How to create a Hudi data source - Dataphin - Alibaba Cloud Documentation Center

By creating a Hudi data source, you can enable Dataphin to read business data from Hudi or write data to Hudi. This topic describes how to create a Hudi data source.

Background information

Apache Hudi is a general big data storage system that directly incorporates core repository and database functions into the database and supports the ability to insert, update, and delete data at the record level. For more information, see Apache Hudi official website.

Permissions

Only users with custom global roles that have the Create Data Source permission and users with the super administrator, data source administrator, domain architect, or project administrator role can create data sources.

Procedure

On the Dataphin homepage, click Management Center > Data Source Management in the top navigation bar.
On the Datasource page, click +Create Data Source.
In the Create Data Source page, select Hudi from the Big Data section.
If you have recently used Hudi, you can also select it from the Recently Used section. You can also quickly search for Hudi by entering keywords in the search box.

On the Create Hudi Data Source page, configure the connection parameters.

Configure the basic information of the data source.

Parameter	Description
Data Source Name	The name must meet the following requirements: It can contain only Chinese characters, letters, digits, underscores (_), and hyphens (-). It cannot exceed 64 characters in length.
Datasource Code	After you configure the data source code, you can reference tables in the data source in Flink_SQL tasks by using the `data_source_code.table_name` or `data_source_code.schema.table_name` format. If you need to automatically access the data source in the corresponding environment based on the current environment, use the variable format `${data_source_code}.table` or `${data_source_code}.schema.table`. For more information, see Dataphin data source table development method. Important The data source code cannot be modified after it is configured successfully. After the data source code is configured successfully, you can preview data on the object details page in the asset directory and asset inventory. In Flink SQL, only MySQL, Hologres, MaxCompute, Oracle, StarRocks, Hive, and SelectDB data sources are currently supported.
Data Source Description	A brief description of the data source. It cannot exceed 128 characters.
Data Source Configuration	Select the data source that you want to configure: If your business data source distinguishes between production and development data sources, select Production + Development Data Source. If your business data source does not distinguish between production and development data sources, select Production Data Source.

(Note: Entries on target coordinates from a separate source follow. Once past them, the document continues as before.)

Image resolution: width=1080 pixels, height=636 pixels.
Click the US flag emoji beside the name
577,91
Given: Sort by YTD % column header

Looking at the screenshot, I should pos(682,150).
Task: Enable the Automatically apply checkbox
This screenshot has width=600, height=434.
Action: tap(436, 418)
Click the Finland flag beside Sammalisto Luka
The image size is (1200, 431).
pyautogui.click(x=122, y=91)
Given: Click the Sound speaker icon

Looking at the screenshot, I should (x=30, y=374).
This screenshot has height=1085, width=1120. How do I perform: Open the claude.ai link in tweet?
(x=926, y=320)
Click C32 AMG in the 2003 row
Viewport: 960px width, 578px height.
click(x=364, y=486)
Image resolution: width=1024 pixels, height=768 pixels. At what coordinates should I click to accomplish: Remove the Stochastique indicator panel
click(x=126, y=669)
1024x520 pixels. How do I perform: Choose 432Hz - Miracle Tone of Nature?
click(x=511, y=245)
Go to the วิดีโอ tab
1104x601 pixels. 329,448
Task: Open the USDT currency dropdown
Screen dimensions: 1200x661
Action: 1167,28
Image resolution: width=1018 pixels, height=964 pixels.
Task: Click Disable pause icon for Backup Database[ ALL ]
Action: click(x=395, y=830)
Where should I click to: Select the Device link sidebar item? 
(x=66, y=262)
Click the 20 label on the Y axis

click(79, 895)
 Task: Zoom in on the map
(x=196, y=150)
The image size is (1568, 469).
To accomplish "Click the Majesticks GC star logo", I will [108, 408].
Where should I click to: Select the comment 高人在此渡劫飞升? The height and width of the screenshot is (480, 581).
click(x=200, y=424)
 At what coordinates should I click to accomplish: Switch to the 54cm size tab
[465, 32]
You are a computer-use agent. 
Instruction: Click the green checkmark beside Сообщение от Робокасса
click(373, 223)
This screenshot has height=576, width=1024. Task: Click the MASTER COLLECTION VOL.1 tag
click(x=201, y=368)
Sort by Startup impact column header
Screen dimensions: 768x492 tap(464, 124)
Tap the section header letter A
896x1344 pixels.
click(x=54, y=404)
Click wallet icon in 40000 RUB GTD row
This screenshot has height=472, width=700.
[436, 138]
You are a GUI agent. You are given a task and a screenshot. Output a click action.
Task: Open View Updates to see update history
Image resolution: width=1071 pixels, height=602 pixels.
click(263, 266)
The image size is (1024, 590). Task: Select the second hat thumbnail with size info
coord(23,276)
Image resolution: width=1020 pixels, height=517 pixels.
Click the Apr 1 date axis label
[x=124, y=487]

Configure the connection parameters between the data source and Dataphin.

If you select Production + Development Data Source for Data Source Configuration, you need to configure the connection information for both Production + Development Data Source. If you select Production Data Source, you only need to configure the connection information for the Production Data Source.

Note

Typically, production and development data sources should be configured as separate data sources to isolate the development environment from the production environment and reduce the impact of the development data source on the production data source. However, Dataphin also supports configuring them as the same data source with identical parameter values.

Parameter	Description
Storage Configuration	Supports HDFS or OSS storage.
Storage Path	HDFS Storage: Enter the HDFS storage path. Make sure that the Flink user has permission to access the path. The format is: `hdfs://host:port/path`. OSS Storage: Enter the OSS storage path. Example: `oss://dp-oss/hudi/`. If you use OSS storage, you also need to enter the OSS Endpoint, AccessKeyID, and AccessKeySecret. Endpoint: If you use Alibaba Cloud OSS, you can fill in the corresponding network type based on the region where OSS is located. For more information, see OSS Region and Endpoint reference table for public cloud. AccessKeyID, AccessKeySecret: The AccessKey ID and AccessKey Secret of the account that owns the OSS. For information about how to obtain them, see Obtain an AccessKey pair.
Metadata Synchronization	When enabled, the schema of Hudi tables will be synchronized to the Hive MetaStore. If you use HDFS storage configuration and enable metadata synchronization, you also need to configure the following information: Version: Supports CDH6:2.1.1 and CDP7.1.3:3.1.300. Synchronization Mode: Supports hms and jdbc. Different parameters need to be configured for each synchronization mode: hms: The thrift address of the Hive metadata database and the database name to synchronize to Hive. Important If you select hms, Hive needs to enable the metastore server. jdbc: The jdbc address of the Hive metadata database, the username of the Hive metadata database, the password of the Hive metadata database, and the database name to synchronize to Hive. If you use OSS storage configuration and enable metadata synchronization, you also need to configure the following information: Synchronization Mode: Default is hms and cannot be modified. Metadata Target Database: Default is DLF and cannot be modified. DLF Service Region Name: Enter the region domain name of the DLF service. For more information, see DLF Region and Endpoint reference table. DLF Service Endpoint: Enter the Endpoint address of the DLF service. For more information, see DLF Region and Endpoint reference table. Database Name to Synchronize to Hive: Enter the database name to synchronize to Hive.